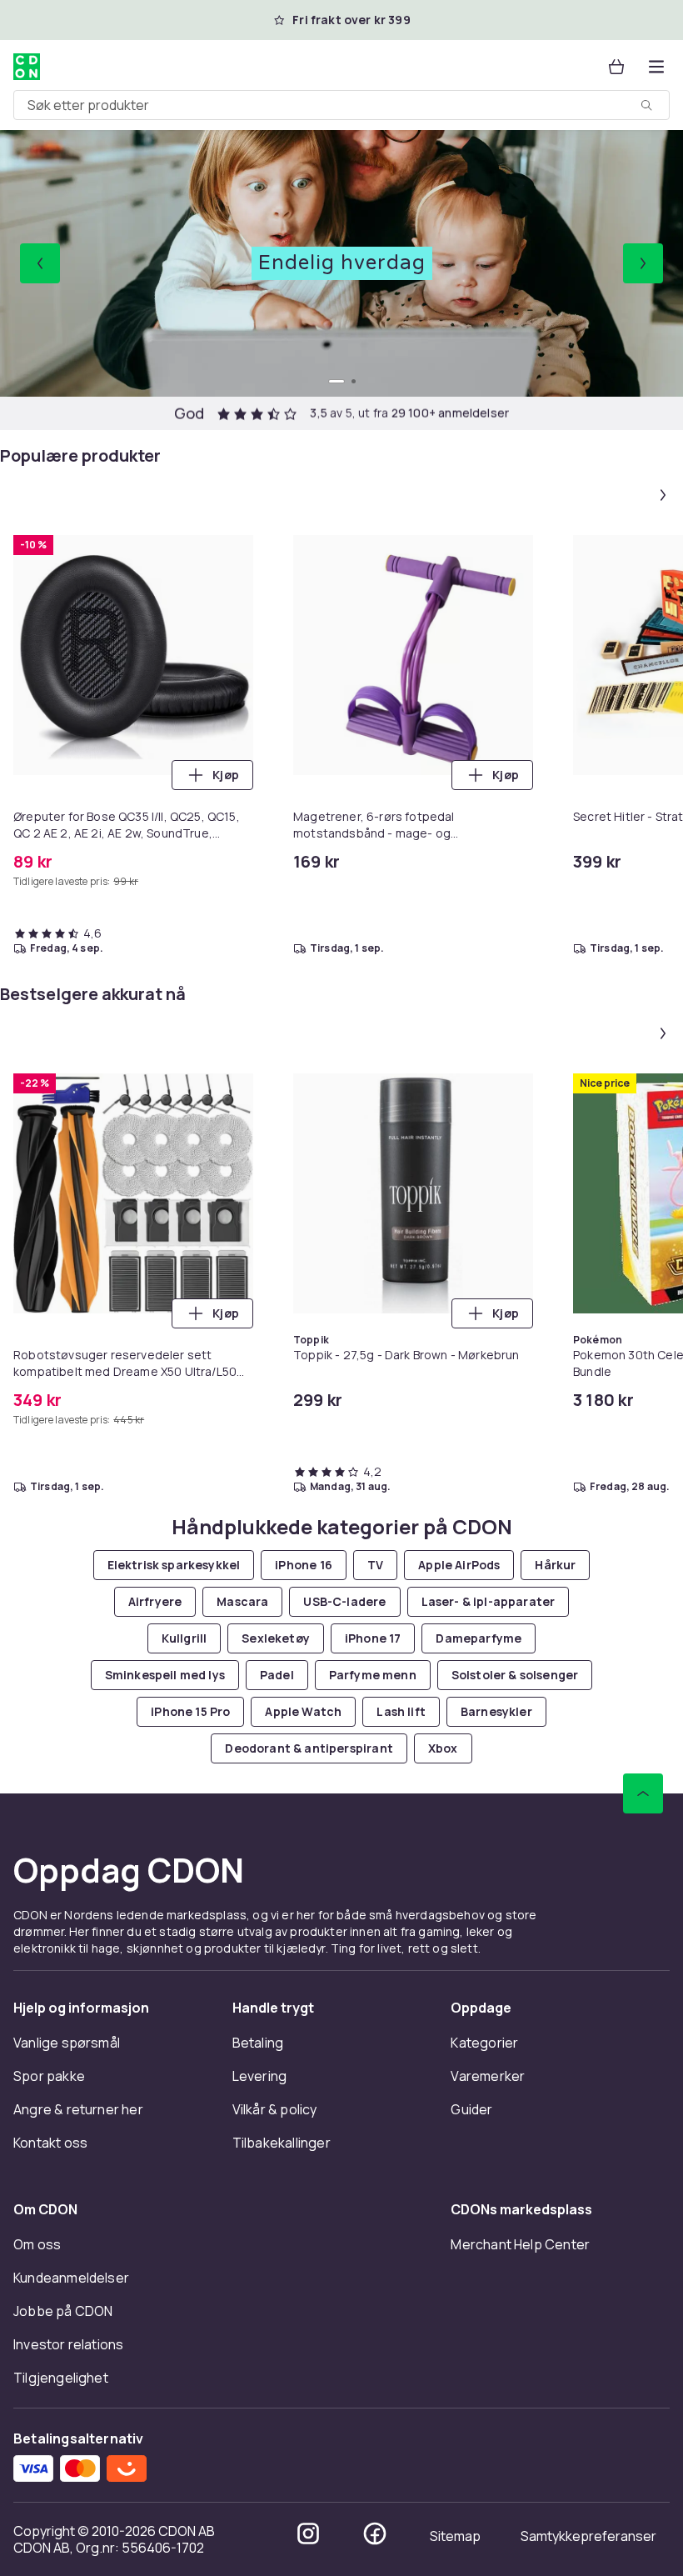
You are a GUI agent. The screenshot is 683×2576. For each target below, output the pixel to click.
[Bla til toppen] (643, 1793)
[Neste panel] (663, 495)
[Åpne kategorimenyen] (656, 67)
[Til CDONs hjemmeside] (26, 67)
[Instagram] (308, 2533)
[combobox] (341, 105)
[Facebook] (374, 2533)
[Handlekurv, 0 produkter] (616, 67)
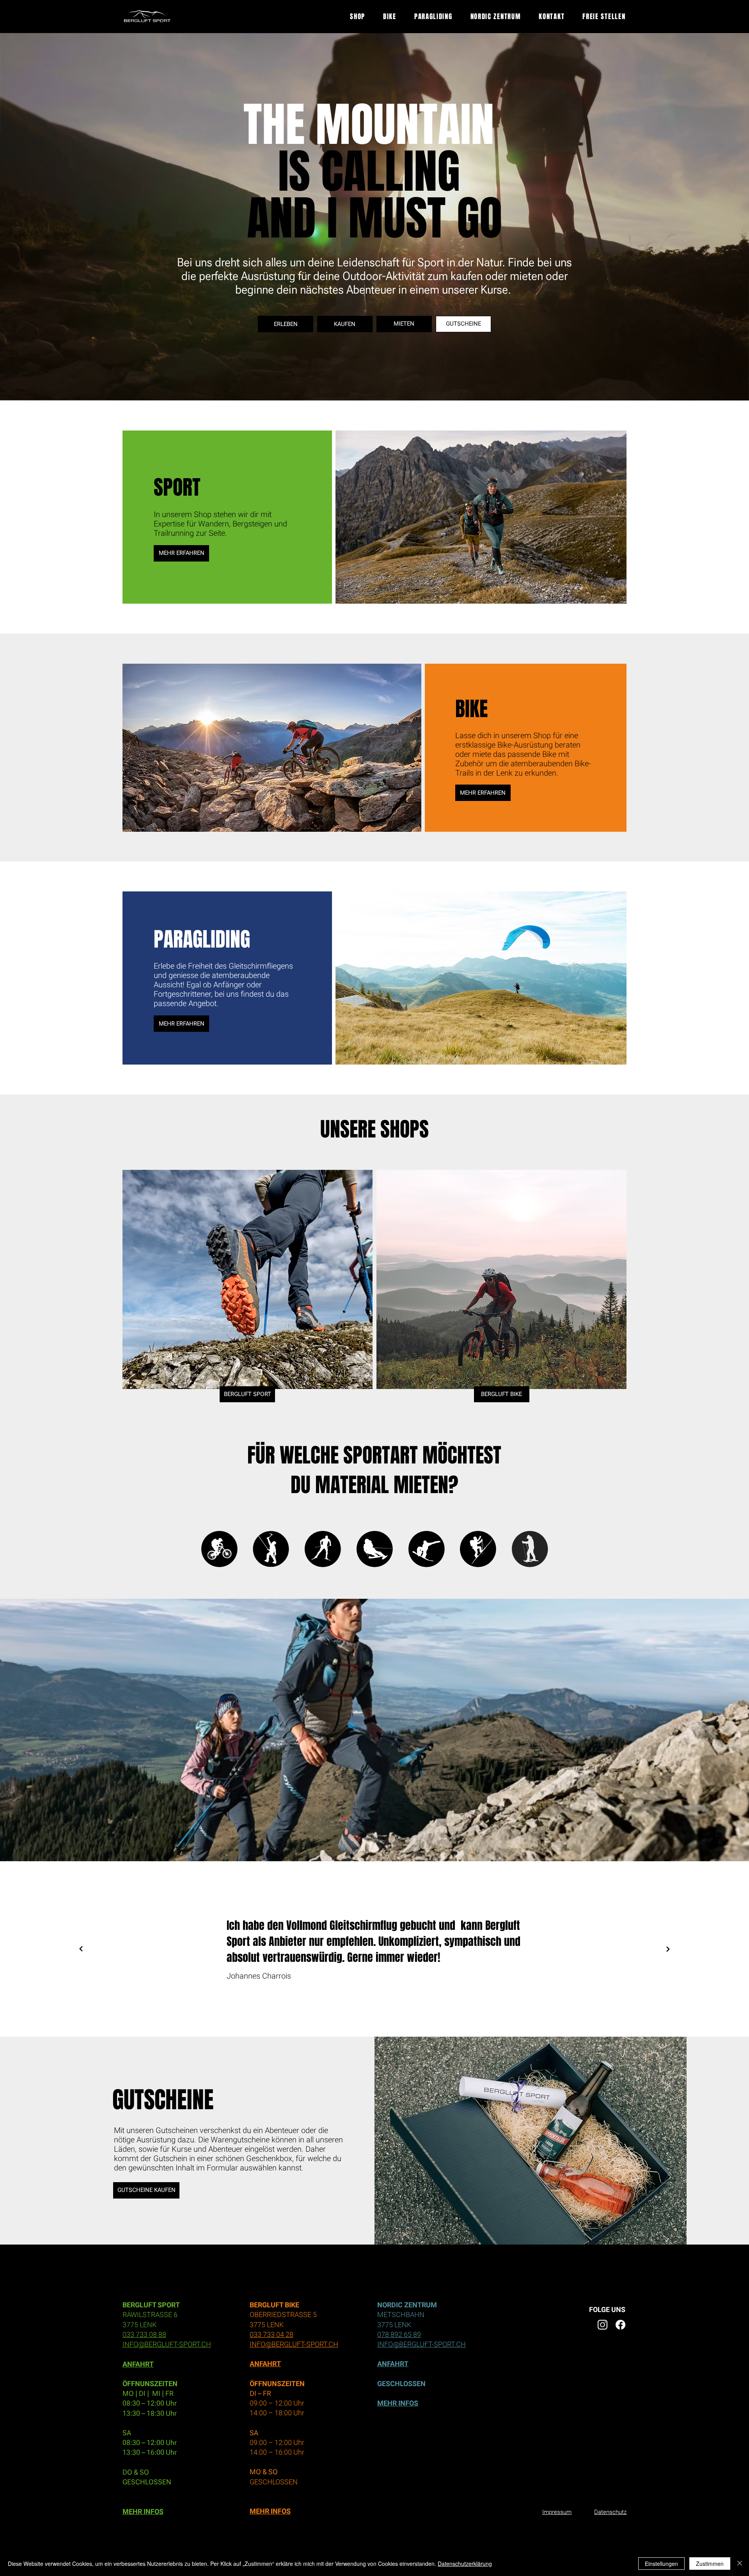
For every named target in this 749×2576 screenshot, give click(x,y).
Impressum (557, 2512)
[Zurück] (81, 1949)
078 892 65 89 (399, 2334)
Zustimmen (710, 2563)
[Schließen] (739, 2563)
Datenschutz (610, 2512)
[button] (735, 391)
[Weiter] (668, 1949)
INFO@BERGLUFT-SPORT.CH (166, 2344)
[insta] (602, 2325)
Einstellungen (661, 2563)
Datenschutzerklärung (465, 2563)
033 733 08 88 (144, 2334)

## EXERCISE
Write out all the entries word for word, but drop the pictures.

## COMPLETED TASK
You are a GUI agent. The screenshot is 683×2576. For each target below, output the pixel to click.
[Bla til toppen] (643, 1793)
[Neste panel] (663, 495)
[Åpne kategorimenyen] (656, 67)
[Til CDONs hjemmeside] (26, 67)
[Instagram] (308, 2533)
[combobox] (341, 105)
[Facebook] (374, 2533)
[Handlekurv, 0 produkter] (616, 67)
For every named target in this 749×2576 screenshot, give click(x,y).
Impressum (557, 2512)
[Zurück] (81, 1949)
078 892 65 89 (399, 2334)
Zustimmen (710, 2563)
[Schließen] (739, 2563)
Datenschutz (610, 2512)
[button] (735, 391)
[Weiter] (668, 1949)
INFO@BERGLUFT-SPORT.CH (166, 2344)
[insta] (602, 2325)
Einstellungen (661, 2563)
Datenschutzerklärung (465, 2563)
033 733 08 88 (144, 2334)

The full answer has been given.